[SOURCE DATA — start]
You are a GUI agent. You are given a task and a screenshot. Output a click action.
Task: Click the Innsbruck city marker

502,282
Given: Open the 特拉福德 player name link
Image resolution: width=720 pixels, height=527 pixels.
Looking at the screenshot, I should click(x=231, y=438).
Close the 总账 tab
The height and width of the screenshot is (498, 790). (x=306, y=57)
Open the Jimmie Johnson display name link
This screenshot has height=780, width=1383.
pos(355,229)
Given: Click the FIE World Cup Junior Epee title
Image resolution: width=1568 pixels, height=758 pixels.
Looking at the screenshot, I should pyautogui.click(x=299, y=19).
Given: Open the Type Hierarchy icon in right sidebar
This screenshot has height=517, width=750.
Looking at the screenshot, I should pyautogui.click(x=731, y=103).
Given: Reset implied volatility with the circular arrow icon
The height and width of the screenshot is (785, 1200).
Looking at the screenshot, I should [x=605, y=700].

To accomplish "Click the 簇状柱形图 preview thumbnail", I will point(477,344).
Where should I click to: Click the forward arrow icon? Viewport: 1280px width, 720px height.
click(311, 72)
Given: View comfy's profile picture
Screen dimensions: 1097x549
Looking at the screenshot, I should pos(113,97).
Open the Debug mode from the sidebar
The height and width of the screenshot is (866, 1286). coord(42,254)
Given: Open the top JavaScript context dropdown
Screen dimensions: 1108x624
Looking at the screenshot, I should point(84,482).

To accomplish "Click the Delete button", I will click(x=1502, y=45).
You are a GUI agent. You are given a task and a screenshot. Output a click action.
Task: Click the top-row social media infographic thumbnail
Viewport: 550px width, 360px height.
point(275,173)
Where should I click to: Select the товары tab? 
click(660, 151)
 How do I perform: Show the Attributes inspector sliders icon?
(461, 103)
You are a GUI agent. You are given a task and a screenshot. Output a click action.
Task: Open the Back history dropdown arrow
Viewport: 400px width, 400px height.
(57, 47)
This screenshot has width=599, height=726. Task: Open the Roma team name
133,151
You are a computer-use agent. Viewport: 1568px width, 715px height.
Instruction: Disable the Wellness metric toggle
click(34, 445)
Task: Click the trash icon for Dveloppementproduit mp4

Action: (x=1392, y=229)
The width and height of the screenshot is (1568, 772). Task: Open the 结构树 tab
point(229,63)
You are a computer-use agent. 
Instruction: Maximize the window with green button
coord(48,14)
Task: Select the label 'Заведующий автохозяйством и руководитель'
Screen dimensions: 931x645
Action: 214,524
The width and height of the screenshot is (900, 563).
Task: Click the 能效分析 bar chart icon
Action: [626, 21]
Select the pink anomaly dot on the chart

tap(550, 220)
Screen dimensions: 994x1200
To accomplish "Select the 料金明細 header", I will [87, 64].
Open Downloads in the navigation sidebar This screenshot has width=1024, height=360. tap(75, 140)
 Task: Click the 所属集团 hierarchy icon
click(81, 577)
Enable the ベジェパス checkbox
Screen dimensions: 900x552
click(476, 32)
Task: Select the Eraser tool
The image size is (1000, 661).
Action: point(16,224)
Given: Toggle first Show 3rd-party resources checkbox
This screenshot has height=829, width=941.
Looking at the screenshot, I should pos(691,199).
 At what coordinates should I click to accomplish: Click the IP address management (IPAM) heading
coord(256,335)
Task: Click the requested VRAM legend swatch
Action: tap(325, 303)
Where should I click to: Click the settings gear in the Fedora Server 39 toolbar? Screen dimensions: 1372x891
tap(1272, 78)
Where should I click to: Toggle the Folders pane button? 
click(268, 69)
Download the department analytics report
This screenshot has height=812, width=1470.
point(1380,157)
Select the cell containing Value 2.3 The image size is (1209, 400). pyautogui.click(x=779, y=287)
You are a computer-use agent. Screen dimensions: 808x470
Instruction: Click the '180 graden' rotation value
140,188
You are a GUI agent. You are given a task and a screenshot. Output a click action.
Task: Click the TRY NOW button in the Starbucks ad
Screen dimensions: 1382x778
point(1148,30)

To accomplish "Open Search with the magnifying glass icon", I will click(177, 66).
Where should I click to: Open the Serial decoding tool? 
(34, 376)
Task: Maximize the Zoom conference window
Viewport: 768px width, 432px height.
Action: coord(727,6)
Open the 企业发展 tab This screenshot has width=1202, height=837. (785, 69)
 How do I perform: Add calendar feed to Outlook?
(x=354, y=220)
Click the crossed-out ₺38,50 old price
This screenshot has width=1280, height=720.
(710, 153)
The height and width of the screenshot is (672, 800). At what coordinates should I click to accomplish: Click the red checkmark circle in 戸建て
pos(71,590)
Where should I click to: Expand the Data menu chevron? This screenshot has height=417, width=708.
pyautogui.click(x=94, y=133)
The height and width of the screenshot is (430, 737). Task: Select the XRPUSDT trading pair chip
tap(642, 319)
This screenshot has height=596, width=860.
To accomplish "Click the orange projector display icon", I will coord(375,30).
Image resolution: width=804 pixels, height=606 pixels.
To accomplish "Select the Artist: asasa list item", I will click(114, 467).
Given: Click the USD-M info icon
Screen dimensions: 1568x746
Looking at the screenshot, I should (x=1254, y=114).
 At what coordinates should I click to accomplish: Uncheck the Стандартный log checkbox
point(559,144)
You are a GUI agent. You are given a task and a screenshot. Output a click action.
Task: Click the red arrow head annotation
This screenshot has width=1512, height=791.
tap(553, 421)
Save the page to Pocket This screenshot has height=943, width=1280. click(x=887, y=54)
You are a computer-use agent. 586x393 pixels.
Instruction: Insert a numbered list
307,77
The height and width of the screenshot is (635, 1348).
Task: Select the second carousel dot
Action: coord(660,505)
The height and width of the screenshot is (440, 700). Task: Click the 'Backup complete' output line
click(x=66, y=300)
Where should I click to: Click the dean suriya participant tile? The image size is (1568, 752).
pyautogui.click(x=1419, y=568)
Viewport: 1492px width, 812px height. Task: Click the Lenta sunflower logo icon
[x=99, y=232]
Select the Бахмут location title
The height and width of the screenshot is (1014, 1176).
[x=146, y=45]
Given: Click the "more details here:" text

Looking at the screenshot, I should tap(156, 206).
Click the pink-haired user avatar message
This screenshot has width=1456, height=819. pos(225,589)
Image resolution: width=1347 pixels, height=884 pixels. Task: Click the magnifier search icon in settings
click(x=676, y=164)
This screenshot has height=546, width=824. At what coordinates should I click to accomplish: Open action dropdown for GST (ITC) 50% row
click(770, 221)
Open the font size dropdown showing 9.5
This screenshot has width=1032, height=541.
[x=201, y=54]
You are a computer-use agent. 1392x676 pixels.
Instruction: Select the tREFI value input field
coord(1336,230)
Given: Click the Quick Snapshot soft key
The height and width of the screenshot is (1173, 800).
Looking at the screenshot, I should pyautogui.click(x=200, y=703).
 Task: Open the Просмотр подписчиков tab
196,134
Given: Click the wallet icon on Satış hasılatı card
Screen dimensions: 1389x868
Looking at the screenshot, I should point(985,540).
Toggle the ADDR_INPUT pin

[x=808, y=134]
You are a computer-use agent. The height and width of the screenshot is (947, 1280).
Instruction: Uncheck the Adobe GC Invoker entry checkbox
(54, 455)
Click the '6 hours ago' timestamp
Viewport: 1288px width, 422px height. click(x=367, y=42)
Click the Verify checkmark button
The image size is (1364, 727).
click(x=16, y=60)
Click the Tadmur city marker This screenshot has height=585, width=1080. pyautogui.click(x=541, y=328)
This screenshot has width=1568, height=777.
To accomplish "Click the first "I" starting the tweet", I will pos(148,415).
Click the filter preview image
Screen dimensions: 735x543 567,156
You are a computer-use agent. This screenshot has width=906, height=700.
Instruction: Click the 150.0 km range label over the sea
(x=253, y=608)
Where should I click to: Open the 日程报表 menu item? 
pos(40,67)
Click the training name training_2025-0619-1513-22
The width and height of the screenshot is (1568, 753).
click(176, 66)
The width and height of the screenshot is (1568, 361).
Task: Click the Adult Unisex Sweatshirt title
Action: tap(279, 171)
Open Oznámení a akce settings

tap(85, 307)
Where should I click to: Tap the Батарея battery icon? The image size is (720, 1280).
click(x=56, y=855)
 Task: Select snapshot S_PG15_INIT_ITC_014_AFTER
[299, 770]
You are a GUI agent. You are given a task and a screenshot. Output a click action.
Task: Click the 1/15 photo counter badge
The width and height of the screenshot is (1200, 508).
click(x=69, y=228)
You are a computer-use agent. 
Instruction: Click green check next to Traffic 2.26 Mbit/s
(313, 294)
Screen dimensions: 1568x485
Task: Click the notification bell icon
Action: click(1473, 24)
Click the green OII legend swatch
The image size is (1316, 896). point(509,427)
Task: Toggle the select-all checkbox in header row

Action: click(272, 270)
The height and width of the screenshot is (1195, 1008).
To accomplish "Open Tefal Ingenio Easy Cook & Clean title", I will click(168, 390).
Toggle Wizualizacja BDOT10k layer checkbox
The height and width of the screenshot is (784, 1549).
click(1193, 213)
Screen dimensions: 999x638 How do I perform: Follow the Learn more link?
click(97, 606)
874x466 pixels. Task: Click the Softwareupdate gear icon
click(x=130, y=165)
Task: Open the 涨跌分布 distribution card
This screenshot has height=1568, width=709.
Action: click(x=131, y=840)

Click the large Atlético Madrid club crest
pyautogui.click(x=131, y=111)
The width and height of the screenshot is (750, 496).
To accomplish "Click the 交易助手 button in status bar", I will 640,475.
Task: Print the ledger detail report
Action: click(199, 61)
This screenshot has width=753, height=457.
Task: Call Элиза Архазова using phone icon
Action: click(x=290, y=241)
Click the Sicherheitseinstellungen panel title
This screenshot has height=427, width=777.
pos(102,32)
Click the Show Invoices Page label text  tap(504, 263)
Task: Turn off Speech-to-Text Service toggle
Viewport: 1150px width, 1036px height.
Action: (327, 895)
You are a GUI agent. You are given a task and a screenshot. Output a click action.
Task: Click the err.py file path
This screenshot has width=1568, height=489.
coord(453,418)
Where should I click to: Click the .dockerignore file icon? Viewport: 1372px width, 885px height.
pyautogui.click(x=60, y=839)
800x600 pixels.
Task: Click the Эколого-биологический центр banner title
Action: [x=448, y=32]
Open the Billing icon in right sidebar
[SOURCE DATA — finish]
→ **EXERCISE AIM**
Your answer should be each line from the preceding material in which the word "card" occurs.

→ **TASK SOLUTION**
Given: Click the wallet icon on Satış hasılatı card
Task: Open the 涨跌分布 distribution card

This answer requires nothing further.